[SOURCE DATA]
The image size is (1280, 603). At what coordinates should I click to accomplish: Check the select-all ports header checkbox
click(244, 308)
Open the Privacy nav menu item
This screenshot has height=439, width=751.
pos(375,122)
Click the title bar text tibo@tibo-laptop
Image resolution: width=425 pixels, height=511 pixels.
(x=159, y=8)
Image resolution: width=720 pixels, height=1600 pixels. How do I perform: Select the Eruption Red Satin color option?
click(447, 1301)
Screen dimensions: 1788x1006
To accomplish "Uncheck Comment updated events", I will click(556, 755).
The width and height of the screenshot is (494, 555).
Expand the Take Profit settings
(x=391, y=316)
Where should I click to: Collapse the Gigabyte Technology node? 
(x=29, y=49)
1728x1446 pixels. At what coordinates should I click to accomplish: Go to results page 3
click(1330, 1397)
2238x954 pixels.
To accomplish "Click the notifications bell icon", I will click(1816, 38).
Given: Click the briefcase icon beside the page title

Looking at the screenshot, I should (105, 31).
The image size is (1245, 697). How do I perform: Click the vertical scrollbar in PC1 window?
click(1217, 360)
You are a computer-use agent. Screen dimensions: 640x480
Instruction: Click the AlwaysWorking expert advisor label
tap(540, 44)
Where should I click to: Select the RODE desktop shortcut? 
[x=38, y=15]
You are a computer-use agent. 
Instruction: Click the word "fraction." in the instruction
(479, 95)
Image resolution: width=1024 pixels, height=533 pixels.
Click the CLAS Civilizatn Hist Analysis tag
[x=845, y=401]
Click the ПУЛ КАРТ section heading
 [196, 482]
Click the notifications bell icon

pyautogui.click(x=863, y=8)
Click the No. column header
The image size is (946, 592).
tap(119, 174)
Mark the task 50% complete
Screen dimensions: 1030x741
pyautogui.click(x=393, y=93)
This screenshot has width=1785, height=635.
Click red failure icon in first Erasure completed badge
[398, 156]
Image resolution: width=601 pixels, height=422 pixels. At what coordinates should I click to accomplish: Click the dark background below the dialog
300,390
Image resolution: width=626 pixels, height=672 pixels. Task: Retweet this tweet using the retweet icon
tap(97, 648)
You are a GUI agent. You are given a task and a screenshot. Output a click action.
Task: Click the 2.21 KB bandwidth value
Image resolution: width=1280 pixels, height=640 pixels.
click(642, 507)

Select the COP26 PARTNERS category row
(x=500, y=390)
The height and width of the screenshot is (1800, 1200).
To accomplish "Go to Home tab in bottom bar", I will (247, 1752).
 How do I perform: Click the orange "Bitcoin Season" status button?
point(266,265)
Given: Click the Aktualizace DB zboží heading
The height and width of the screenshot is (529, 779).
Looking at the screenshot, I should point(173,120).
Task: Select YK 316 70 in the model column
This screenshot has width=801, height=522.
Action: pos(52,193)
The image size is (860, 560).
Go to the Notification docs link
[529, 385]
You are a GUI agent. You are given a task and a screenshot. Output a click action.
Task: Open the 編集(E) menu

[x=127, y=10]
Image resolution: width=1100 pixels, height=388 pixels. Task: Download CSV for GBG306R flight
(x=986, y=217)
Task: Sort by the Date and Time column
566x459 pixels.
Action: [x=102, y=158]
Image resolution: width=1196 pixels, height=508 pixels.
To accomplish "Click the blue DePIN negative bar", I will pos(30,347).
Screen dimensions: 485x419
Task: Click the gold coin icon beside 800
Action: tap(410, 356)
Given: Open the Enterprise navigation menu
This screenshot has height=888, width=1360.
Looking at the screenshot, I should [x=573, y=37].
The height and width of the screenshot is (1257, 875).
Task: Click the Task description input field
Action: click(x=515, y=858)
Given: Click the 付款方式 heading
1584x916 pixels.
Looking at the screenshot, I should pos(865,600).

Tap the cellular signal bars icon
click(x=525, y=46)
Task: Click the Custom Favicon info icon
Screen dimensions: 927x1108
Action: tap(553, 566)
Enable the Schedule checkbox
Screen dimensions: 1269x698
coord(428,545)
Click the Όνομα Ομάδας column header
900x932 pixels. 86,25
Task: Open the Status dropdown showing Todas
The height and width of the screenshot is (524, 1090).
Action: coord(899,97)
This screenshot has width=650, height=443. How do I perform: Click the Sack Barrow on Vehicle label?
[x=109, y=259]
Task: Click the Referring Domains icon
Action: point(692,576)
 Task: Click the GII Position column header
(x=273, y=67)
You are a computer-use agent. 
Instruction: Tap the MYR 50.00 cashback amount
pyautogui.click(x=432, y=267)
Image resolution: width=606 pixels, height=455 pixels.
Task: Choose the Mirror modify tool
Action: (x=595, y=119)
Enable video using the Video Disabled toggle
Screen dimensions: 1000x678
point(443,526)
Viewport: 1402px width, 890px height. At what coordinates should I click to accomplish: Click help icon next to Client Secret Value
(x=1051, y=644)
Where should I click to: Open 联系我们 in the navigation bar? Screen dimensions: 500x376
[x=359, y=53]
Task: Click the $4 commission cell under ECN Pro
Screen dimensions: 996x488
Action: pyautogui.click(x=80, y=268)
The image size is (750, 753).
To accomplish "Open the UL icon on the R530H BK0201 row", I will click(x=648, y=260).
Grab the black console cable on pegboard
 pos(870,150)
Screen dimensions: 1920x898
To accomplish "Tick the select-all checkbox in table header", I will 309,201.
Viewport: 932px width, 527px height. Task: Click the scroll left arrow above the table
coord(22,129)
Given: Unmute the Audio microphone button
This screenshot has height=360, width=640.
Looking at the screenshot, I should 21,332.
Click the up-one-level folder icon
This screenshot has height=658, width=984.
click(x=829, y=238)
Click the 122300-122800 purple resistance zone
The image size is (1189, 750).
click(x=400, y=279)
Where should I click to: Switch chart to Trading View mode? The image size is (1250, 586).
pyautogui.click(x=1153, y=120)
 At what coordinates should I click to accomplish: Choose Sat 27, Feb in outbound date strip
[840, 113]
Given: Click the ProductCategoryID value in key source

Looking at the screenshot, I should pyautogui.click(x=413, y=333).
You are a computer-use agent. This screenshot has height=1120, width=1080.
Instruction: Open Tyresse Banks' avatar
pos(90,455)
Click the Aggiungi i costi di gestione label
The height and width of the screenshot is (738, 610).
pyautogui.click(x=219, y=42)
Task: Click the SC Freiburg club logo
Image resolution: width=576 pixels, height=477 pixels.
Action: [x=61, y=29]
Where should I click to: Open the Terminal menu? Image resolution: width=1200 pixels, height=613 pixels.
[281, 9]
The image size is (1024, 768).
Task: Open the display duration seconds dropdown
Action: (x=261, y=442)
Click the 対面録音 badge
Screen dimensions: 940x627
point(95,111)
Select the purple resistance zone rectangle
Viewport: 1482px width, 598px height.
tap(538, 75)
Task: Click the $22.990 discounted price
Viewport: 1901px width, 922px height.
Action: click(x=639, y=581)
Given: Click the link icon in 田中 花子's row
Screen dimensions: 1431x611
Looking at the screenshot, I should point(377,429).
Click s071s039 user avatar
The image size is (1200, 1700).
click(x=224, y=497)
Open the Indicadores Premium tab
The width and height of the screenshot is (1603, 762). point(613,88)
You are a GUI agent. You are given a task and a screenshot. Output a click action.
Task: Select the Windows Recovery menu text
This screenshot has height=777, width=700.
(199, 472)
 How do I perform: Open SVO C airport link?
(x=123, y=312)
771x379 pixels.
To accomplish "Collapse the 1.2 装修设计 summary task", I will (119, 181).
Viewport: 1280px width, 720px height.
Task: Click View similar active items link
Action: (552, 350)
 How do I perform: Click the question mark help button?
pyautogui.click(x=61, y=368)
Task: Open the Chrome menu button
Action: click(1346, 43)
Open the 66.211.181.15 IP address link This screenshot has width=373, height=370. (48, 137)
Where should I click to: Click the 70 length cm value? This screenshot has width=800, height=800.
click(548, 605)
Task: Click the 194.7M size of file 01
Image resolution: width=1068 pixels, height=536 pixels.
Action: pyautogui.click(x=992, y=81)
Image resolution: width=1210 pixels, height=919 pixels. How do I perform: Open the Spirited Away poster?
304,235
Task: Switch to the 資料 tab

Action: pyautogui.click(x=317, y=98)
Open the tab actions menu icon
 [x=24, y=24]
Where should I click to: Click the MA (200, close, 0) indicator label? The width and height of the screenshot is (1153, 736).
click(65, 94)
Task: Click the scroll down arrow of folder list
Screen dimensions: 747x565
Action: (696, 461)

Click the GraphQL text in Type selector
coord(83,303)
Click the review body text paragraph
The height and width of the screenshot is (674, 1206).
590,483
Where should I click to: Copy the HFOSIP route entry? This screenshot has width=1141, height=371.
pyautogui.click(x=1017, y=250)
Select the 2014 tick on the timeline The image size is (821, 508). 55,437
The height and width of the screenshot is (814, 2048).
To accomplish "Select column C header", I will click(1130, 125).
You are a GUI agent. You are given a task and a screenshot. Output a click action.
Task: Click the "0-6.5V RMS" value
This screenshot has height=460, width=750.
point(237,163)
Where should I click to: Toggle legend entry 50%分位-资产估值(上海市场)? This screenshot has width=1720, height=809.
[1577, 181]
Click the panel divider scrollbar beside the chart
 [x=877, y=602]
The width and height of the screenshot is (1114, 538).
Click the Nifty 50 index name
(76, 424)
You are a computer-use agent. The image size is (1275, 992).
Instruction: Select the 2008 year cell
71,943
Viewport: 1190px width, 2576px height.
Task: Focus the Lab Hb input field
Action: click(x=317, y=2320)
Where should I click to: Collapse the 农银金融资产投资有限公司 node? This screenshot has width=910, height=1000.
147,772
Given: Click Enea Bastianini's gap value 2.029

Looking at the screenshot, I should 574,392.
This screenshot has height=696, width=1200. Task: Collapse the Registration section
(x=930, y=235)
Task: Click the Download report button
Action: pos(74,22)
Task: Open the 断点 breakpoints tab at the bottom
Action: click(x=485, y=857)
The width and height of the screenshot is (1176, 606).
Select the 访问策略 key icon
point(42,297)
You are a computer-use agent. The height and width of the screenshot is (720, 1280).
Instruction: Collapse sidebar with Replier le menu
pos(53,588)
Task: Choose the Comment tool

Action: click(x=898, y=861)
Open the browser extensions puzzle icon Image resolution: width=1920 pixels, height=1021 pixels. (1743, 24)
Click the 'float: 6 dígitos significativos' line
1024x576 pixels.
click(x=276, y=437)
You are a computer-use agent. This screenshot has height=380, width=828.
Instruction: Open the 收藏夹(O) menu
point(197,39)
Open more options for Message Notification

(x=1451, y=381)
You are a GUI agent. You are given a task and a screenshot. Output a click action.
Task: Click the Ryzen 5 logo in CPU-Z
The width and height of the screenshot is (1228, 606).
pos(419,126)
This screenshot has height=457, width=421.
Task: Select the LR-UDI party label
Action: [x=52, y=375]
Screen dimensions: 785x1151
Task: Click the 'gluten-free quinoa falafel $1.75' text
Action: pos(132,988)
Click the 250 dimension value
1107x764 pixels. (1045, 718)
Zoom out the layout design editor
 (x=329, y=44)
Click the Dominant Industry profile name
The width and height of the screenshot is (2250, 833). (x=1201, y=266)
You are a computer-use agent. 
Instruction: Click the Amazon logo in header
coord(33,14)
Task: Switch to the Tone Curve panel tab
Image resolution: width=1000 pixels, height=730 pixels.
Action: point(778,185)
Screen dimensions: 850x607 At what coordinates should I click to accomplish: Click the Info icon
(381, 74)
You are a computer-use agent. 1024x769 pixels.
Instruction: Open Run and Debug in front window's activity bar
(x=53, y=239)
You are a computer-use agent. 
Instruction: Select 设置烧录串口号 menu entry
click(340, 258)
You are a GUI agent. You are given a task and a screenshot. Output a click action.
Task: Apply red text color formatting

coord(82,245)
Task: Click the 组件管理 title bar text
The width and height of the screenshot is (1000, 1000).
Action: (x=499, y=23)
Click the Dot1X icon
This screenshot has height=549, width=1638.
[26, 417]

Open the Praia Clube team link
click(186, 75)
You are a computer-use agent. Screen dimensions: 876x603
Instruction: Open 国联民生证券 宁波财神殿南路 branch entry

[TASK DETAILS]
What you copy should begin at the line with "Screen dimensions: 850x607" and end at the final line of the listing, each line exactly as it is.

[COMPLETED TASK]
Screen dimensions: 850x607 At what coordinates should I click to accomplish: Click the Info icon
(381, 74)
You are a computer-use agent. 1024x769 pixels.
Instruction: Open Run and Debug in front window's activity bar
(x=53, y=239)
You are a computer-use agent. 
Instruction: Select 设置烧录串口号 menu entry
click(340, 258)
You are a GUI agent. You are given a task and a screenshot. Output a click action.
Task: Apply red text color formatting

coord(82,245)
Task: Click the 组件管理 title bar text
The width and height of the screenshot is (1000, 1000).
Action: (x=499, y=23)
Click the Dot1X icon
This screenshot has height=549, width=1638.
[26, 417]

Open the Praia Clube team link
click(186, 75)
You are a computer-use agent. Screen dimensions: 876x603
Instruction: Open 国联民生证券 宁波财神殿南路 branch entry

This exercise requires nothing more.